Momentum in Fracking is Officially Unstoppable

Comments (3)

  1. Patricia Goldsmith says:

    Gosh, that does sound unstoppable, like money is just gushing out of the ground, and if all that stands in fracking’s way is environmentalists, clearly that’s no obstacle at all. But maybe we should look under this well polished spin. Fracking actually represents a third wave of fossil fuel extraction, and this one requires an awful lot of energy to be put in for every unit of energy pulled out. Not only that, it’s toxic, and the toxins are now literally in somebody’s backyard, not in some desert wasteland. We all need energy, but not everybody is getting rich off fracking. A lot of people are being impoverished as their water and land are ruined, and the climate we all share is being poisoned as well. If we had no other energy options, fracking would probably be unstoppable, but we actually have renewable options that actually would make 99% of the people much richer and much more independent of the multinational corporations that now control energy for all of us. When you can put solar panels on your roof and wind turbines in your field, you control a huge chunk of your own energy. When we support grids that utilize this and other renewables, like tidal energy, biofuels, and hydroelectric power, we are freeing ourselves from energy slavery. This is something that people are eager for. It’s people, not environmentalists, who are fighting to protect the value of their own property, their own water, and their own air. That’s why fracking is not only stoppable but doomed.


  2. Joanne Corey says:

    This article mixes the economics of shale oil and shale methane, which are very different. Both are questionable over the long term, but for different reasons. Shale wells are very expensive to drill and have a much shorter production life than conventional wells. The higher price of oil and, to a lesser extent, of natural gas liquids has made those wells somewhat profitable for companies. Areas with dry gas methane are not profitable to drill with methane selling for such a low price, except in a very few sweet spots within shale plays. While some in New York State are decrying the present moratorium, it is unlikely that shale drilling would be going on there because even in small part of the Marcellus in NY with the highest production potential, the break even price is over $5.20. Companies that bet heavily on methane, such as Chesapeake, wound up borrowing too much and had to sell a lot of their leases to keep afloat.

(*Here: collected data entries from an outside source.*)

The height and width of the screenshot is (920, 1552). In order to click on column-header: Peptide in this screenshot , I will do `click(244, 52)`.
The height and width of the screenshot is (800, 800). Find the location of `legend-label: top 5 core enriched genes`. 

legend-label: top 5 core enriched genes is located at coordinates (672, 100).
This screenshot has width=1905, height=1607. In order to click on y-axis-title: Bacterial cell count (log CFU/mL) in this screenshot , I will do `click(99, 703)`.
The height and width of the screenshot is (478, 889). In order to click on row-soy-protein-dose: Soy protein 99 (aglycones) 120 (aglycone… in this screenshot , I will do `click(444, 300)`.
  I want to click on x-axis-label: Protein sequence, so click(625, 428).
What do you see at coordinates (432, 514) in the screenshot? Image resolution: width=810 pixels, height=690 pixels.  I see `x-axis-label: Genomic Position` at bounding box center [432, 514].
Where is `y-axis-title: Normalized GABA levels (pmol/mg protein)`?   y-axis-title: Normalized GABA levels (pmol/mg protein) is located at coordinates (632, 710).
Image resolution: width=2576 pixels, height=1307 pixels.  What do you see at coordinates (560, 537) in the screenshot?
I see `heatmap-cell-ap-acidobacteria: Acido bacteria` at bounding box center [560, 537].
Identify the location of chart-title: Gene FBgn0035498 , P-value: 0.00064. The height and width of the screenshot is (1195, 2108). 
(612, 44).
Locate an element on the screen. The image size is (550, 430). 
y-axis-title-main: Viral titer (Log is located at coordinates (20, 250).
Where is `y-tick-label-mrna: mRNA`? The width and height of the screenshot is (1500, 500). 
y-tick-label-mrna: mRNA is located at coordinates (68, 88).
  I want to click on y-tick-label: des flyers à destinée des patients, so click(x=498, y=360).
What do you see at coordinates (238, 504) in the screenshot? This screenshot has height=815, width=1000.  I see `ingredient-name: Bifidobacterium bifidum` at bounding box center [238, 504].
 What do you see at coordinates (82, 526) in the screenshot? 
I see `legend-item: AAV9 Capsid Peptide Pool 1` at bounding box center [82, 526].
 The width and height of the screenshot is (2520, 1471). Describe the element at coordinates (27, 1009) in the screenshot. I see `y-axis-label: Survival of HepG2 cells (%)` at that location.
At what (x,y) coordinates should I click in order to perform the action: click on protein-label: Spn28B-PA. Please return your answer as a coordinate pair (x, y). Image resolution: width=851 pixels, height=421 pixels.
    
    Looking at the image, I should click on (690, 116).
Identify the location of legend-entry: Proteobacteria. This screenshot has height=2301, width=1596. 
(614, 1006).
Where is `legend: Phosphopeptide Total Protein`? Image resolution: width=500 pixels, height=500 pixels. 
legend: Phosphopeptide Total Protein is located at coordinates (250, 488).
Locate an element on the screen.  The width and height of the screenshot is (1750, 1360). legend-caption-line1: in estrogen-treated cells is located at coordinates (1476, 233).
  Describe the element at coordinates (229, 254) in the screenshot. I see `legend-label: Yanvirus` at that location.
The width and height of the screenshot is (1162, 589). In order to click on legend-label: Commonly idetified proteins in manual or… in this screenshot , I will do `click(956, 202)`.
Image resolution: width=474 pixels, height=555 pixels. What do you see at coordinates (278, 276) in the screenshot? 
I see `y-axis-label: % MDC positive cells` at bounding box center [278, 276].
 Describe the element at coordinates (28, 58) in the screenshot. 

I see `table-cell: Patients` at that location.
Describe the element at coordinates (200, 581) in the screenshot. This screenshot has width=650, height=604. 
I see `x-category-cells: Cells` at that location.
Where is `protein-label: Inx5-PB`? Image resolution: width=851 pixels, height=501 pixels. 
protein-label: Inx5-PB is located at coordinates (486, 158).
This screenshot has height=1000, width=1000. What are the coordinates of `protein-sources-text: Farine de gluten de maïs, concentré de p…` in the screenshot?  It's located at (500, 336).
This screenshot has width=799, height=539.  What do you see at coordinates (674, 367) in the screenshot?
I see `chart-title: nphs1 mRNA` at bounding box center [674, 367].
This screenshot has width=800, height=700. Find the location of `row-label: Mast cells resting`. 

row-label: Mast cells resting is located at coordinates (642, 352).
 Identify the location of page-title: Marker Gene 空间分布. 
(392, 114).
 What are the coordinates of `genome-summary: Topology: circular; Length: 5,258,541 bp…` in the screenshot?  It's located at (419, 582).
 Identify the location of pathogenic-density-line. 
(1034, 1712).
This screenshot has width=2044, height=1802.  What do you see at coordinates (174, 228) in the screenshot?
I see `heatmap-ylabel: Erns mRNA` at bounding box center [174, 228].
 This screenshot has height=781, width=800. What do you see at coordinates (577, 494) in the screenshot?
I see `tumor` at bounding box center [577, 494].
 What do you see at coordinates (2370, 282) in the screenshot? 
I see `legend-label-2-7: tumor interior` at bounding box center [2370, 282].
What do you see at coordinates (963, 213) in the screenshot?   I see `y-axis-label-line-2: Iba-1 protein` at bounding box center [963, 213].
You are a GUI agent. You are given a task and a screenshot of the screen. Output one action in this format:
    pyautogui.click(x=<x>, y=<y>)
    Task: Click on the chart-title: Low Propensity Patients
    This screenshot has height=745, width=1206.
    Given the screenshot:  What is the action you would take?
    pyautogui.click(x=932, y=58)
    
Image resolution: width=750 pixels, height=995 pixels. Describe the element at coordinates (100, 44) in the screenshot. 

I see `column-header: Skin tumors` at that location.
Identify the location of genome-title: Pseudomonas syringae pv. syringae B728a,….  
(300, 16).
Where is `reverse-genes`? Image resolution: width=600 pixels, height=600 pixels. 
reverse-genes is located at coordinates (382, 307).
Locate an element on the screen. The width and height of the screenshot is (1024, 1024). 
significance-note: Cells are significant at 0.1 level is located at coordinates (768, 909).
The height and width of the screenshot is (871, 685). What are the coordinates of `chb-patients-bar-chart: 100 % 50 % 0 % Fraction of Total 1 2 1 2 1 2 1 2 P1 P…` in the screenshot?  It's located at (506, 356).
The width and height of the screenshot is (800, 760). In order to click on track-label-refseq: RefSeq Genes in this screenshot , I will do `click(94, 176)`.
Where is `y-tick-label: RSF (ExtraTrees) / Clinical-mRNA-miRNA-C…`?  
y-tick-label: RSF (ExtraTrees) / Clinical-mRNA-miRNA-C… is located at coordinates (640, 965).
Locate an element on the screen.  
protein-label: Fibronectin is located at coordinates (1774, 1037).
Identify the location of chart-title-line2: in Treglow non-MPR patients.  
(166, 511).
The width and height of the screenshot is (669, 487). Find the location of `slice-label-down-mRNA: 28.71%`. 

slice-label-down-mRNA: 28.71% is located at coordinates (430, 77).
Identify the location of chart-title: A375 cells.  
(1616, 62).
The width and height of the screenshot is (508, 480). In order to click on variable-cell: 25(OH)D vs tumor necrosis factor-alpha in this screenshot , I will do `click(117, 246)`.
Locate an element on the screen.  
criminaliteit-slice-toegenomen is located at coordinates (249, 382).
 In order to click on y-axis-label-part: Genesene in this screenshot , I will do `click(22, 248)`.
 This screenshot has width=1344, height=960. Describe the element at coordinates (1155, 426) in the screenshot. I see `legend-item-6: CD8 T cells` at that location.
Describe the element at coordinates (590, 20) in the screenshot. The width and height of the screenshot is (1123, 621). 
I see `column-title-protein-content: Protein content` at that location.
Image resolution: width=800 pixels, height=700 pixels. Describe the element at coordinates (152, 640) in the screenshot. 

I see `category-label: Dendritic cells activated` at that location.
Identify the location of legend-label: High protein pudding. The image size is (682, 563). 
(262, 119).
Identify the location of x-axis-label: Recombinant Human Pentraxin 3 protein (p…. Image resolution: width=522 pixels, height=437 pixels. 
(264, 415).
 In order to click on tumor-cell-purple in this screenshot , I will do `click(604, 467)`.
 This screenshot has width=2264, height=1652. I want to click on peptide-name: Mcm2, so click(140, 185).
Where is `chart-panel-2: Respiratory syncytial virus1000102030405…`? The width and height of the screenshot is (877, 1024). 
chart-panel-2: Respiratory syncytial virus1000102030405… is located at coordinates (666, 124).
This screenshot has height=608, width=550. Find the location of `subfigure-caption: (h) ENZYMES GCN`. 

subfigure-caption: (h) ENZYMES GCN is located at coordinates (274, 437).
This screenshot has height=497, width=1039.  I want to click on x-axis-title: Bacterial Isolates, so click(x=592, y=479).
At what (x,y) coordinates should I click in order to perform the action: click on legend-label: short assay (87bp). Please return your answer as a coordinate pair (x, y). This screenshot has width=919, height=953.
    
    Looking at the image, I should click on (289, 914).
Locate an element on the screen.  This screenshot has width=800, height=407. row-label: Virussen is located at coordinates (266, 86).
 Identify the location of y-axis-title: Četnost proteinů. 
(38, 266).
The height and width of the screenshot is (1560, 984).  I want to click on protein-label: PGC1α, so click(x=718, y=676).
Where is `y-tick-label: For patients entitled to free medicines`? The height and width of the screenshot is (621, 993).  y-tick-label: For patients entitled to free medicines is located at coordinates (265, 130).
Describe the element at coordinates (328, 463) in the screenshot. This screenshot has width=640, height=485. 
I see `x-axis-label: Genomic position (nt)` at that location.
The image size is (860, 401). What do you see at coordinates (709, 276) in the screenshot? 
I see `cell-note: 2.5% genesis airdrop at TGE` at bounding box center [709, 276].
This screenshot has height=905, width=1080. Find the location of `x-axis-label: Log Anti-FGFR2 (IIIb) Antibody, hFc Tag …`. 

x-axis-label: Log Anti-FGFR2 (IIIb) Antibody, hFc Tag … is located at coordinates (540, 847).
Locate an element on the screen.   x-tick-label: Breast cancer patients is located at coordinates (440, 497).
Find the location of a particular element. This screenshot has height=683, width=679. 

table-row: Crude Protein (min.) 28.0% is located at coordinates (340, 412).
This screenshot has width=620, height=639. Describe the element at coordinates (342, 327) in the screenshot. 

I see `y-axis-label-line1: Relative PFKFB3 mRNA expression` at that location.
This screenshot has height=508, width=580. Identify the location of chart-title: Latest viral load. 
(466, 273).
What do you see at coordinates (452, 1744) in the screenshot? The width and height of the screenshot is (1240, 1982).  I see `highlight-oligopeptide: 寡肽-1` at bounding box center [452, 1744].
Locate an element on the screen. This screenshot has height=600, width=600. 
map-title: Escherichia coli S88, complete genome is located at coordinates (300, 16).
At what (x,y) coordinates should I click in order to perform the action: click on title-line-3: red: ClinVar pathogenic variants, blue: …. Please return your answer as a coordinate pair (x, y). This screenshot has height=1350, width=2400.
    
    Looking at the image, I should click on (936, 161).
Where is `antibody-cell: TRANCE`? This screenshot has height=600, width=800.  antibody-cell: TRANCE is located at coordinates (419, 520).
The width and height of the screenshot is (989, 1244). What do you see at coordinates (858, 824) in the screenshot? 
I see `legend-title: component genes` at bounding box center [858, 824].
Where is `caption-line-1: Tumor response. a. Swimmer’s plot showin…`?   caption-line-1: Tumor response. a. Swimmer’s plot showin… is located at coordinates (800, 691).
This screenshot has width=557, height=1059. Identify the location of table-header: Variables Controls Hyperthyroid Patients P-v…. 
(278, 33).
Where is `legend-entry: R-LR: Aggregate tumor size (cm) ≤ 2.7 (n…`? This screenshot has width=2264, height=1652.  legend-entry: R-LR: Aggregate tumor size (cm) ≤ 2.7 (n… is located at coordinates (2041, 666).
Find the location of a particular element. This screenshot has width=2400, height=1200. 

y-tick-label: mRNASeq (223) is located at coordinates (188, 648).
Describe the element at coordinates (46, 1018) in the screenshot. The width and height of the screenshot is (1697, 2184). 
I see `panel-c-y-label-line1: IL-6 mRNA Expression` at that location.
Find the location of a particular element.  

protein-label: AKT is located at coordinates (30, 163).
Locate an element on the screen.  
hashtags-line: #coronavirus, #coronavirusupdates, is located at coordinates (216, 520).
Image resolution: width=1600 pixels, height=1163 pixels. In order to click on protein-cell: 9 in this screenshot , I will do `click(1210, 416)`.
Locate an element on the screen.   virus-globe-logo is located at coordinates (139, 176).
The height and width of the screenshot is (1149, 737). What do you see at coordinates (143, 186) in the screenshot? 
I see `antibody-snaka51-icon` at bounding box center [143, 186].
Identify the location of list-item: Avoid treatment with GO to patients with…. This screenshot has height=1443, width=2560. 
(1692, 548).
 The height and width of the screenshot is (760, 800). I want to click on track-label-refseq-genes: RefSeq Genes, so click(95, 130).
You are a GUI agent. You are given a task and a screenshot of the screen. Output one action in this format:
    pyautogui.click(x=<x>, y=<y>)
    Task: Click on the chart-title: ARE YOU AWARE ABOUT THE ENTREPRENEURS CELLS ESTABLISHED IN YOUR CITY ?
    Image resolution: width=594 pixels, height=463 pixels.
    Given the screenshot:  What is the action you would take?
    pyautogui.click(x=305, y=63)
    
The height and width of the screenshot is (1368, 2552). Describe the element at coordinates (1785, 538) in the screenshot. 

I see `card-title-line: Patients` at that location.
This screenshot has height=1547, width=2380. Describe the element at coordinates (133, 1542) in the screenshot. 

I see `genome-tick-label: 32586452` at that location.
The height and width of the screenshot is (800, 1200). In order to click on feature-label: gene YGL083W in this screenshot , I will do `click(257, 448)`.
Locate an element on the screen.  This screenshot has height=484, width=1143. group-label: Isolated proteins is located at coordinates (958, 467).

Drilling rigs are now much more prevalent in oil or natural gas liquids-rich parts of shale plays, not in dry gas (methane) areas.

    Some economists believe that shale oil/gas is a bubble.


  3. Mary Thorpe says:

    When Mr. Rahemtulla said that there were some “negatives surrounding the future of fracking” I didn’t expect him to mention “the ruling in New York that allowed local governments and municipalities to decide whether or not to allow fracking operations in their own areas.” He could have mentioned the negatives of illness from toxic air emissions, contaminated aquifers and home water wells, taking of homeowners’ land by eminent domain, disruption of lives from heavy truck traffic and influx of out of state workers taking jobs rather than giving them to locals, etc. All these negatives and more explain why many communities have chosen to ban this industry. It is a wonder that some town boards welcome it, except for the ostrich syndrome or $$ blinding them to the realities. Note that I say town boards because the people in those communities overwhelmingly do not want it.